Performer: Jim Campbell Photograph by: Rosie Collins Show: Trampoline Venue: Just The Tonic @ The Mash House Promoter: Keepers Comedy Online: Box Office Facebook Website
Tell me about your Edinburgh show.
It’s me trying to use my platform to sell an engagement ring and move on from the reasons I’m selling it with some dignity. That didn’t go brilliantly. I bought a bin online for my new place but forgot to change my address on the website so ended up sending a bin to my ex, with my name on it, and that’s not even the most embarrassing thing in it.
Tell me about your first gig.
A friend of mine booked it without telling me then used a method know as peer pressure to talk me into actually doing it.
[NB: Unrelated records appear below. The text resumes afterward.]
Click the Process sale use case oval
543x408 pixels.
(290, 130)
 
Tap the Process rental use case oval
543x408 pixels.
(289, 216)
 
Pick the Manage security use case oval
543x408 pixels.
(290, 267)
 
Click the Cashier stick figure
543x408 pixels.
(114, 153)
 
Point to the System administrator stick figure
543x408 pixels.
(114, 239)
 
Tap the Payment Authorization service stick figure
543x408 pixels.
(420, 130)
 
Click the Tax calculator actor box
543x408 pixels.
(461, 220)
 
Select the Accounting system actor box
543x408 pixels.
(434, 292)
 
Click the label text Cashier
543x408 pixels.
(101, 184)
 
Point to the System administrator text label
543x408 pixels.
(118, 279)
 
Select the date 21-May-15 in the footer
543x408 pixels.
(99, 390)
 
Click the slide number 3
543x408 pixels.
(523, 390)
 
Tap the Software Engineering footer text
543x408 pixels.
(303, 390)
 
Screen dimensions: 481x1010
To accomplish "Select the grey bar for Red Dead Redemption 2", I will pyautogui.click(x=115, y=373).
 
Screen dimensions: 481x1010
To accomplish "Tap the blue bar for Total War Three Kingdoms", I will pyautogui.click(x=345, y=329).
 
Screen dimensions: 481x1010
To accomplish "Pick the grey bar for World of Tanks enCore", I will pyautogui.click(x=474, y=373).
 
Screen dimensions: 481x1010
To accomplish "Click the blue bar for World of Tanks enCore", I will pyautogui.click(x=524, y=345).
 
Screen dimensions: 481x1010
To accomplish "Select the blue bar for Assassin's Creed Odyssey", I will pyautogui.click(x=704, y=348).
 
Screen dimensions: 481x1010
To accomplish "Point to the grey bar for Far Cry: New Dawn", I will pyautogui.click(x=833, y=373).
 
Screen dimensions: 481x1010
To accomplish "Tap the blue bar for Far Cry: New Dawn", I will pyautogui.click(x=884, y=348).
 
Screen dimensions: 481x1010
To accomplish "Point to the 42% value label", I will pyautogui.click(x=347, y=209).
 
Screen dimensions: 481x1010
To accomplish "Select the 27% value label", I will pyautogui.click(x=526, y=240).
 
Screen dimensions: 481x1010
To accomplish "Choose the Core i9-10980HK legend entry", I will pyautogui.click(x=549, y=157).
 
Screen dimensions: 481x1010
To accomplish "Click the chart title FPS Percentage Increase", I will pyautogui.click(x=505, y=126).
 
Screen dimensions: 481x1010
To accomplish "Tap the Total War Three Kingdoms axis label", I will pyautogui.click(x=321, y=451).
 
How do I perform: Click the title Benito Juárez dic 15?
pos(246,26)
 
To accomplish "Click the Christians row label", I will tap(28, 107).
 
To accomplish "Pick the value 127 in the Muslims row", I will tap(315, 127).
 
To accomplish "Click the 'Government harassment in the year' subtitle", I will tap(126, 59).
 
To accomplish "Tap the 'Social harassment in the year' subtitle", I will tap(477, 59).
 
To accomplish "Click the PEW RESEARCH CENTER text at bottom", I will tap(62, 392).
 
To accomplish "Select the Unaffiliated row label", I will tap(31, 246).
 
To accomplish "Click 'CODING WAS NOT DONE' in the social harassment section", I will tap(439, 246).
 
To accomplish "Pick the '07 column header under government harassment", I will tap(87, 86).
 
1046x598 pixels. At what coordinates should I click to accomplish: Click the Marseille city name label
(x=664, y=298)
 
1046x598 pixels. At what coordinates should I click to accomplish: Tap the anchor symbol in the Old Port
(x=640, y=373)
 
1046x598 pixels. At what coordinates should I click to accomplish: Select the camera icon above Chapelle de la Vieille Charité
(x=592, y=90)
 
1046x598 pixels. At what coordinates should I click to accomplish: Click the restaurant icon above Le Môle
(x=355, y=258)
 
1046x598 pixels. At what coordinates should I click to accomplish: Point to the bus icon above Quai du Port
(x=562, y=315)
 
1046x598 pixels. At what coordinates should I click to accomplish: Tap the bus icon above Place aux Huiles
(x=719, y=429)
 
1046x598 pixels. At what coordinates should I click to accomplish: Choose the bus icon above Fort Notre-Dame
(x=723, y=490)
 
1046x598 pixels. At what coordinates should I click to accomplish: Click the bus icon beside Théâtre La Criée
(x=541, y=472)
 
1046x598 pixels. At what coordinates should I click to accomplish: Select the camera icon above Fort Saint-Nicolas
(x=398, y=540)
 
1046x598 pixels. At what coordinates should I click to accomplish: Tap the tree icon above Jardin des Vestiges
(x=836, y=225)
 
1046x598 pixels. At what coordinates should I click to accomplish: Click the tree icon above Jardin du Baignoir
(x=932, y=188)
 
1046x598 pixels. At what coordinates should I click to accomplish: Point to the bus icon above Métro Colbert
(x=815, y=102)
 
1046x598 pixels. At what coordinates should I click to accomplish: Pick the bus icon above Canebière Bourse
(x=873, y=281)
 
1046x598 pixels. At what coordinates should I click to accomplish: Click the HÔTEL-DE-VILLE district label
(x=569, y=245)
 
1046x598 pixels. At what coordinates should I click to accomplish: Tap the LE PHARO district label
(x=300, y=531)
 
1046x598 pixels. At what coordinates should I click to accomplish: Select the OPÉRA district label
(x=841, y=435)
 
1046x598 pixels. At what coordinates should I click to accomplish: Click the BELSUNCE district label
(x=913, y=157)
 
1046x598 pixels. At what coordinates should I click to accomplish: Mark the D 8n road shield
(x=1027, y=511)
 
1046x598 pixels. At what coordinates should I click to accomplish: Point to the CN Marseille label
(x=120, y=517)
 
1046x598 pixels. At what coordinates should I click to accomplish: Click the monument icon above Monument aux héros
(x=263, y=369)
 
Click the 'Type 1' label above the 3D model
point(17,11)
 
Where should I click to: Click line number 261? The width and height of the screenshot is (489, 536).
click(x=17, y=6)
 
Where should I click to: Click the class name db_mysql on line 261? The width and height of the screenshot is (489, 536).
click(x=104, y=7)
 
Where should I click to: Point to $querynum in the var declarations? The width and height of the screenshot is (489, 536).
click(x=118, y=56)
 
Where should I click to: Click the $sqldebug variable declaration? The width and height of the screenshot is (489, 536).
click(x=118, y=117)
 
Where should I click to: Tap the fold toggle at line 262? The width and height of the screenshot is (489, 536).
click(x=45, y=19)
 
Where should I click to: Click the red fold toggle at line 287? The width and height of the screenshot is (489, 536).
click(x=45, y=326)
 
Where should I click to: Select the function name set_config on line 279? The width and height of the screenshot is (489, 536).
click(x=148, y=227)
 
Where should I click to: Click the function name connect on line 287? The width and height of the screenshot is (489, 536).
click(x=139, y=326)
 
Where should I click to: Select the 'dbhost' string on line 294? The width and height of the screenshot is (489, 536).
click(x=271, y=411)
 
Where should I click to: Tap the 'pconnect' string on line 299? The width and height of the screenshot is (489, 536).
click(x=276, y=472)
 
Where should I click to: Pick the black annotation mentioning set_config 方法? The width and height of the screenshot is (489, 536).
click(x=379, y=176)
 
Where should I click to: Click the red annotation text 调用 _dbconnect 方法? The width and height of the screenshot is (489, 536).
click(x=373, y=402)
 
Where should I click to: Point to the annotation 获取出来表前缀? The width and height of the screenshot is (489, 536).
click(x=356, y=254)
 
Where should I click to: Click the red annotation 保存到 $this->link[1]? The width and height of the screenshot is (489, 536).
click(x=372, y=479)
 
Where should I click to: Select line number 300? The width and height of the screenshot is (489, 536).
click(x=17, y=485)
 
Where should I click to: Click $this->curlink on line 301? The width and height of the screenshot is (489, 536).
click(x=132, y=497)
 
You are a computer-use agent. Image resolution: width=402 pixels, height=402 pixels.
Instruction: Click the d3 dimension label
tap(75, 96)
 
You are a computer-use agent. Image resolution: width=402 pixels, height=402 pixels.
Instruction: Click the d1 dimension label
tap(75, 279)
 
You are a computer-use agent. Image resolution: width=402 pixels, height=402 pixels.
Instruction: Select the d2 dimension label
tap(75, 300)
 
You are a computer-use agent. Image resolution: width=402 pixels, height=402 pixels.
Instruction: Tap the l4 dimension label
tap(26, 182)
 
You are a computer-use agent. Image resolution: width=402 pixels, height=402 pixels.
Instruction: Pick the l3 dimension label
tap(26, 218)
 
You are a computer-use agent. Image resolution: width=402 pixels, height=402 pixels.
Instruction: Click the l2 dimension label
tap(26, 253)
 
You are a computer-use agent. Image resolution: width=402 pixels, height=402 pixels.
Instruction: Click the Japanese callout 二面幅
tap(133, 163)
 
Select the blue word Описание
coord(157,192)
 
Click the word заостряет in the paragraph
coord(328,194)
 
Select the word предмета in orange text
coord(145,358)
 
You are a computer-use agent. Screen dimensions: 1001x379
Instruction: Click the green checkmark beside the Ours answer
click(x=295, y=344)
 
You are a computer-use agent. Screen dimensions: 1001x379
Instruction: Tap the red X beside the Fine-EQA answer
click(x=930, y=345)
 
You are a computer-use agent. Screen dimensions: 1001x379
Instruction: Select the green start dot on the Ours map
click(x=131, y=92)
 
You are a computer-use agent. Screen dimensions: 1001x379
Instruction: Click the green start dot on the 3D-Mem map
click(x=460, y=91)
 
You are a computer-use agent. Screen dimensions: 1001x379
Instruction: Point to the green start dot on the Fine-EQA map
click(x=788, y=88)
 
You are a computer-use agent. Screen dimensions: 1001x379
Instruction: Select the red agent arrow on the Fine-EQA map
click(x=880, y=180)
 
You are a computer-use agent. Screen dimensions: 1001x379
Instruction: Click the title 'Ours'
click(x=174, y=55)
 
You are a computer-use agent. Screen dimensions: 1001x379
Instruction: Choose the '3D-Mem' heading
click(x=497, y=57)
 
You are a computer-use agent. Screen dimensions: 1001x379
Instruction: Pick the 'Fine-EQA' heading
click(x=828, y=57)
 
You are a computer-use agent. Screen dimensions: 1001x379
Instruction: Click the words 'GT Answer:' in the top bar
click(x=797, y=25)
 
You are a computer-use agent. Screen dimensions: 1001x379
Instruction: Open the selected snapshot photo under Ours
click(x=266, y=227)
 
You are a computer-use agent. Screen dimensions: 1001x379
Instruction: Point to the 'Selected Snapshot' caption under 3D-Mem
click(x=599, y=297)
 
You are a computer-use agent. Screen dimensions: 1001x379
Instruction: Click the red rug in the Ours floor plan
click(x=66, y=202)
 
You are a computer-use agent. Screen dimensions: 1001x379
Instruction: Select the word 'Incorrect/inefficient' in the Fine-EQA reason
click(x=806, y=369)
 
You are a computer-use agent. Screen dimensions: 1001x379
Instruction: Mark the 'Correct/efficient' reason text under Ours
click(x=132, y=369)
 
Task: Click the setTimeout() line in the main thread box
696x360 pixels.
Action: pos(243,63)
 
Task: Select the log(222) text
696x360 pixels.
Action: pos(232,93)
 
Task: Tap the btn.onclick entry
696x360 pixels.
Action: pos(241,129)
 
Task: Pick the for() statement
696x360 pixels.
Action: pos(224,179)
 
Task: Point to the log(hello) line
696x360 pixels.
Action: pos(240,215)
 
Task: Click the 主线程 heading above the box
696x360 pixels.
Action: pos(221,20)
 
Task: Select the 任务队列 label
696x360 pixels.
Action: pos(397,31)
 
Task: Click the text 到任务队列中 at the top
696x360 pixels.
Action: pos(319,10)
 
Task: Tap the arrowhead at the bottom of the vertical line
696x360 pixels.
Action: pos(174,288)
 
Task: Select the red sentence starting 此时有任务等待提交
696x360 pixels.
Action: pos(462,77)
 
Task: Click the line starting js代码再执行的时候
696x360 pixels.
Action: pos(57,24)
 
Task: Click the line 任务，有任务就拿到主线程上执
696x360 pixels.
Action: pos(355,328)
It was a mixed bill and I followed a poet who did a powerfully moving poem about the physicality of what happens to a child’s body when they’re accidentally shot in a drive by. He ended his set by saying “I don’t want any of you to clap, because if you clap you’re missing the point. Thank you.” Then silence. There was no MC so I then had to go straight on and give my first ever sideways glances and hot takes on this crazy old thing we call life. Let’s say I’ve had better gigs since.
Do you have any rituals before going on stage?
I spend a full day questioning my life choices.
Tell me about your best and worst review.
My best review was completely wrong, the reviewer was just in a good mood, and my worst review cut to the core of everything that’s wrong with me and exposed me for the fraud I am.
During this Edinburgh run, do you plan to read reviews of your show?
It’s inevitable that news of them will filter back to me so probably, unless I get a particularly savage one and am warned away.
How do you feel about reviewers generally?
I’m not someone who’s anti-critic. There aren’t many people that review comedy full time and I think it’s vital that there are at least a few. Obviously they can’t see everything so the Fringe has a lot of inexperienced reviewers cutting their teeth, but I don’t know what the alternative is so good luck to them, unless they review me in a way I don’t like in which case fuck the cretins.
In April 2018, YouTube comedian, Markus Meechan (aka Count Dankula) was fined £800 for training his girlfriend’s pug dog to do a Nazi salute with its paw, in response to the phrase ‘Gas the Jews’. Do you believe Meechan committed a criminal offence, and why?
That whole thing is such a minefield. I’m not convinced that what he did was really a joke, or certainly not in the way he claimed it was. I don’t think he was going “look, I’ve made this cute dog do an awful thing, what a funny juxtaposition”. I think it was more “Look, I’ve made this cute dog do an awful thing and I’m getting away with it under the pretence of irony.” Until he didn’t get away with it, obviously. That said, I’m not confident enough in that suspicion that I think the guy is a criminal. I’m glad the judge didn’t ask for my help with it.
Are there any subjects that are not suitable for comedy?
I don’t think so in theory, but in practice I think that at any given time there can be both audiences and comedians who aren’t suited to comedy. I don’t know who would police that. There are always going to be people who are good enough to tackle difficult subjects well and there will always be open mic acts who think it’s funny to shock for the sake of it. Those with potential will eventually either work out how to do it or not to do it.
Have you ever gone too far?
I once ran through a field of wheat, shouting “Gas the horticultural pests!” I was merely offering my advice to a nearby and clearly inexperienced farmer who looked unsure of how best to preserve his harvest. On reflection it seemed aggressive and if he’s reading this I’d like to publicly apologise.
Looking back over your time as a comedian, tell me about the best gig of your career.
I think my favourite gig was in Edinburgh in maybe 2015, at a show called Phil Nichol’s Cray Cray Cabaret. It was run by Phil and Bec Hill. It was in one of the Assembly venues. Adam Hills had just been on and the room was already in a great mood. I was only visiting that year so just messed about but it was of those gigs where the crowd had seemingly limitless energy and best of all, I had a backing band soundtracking every joke. One day I will always have a backing band.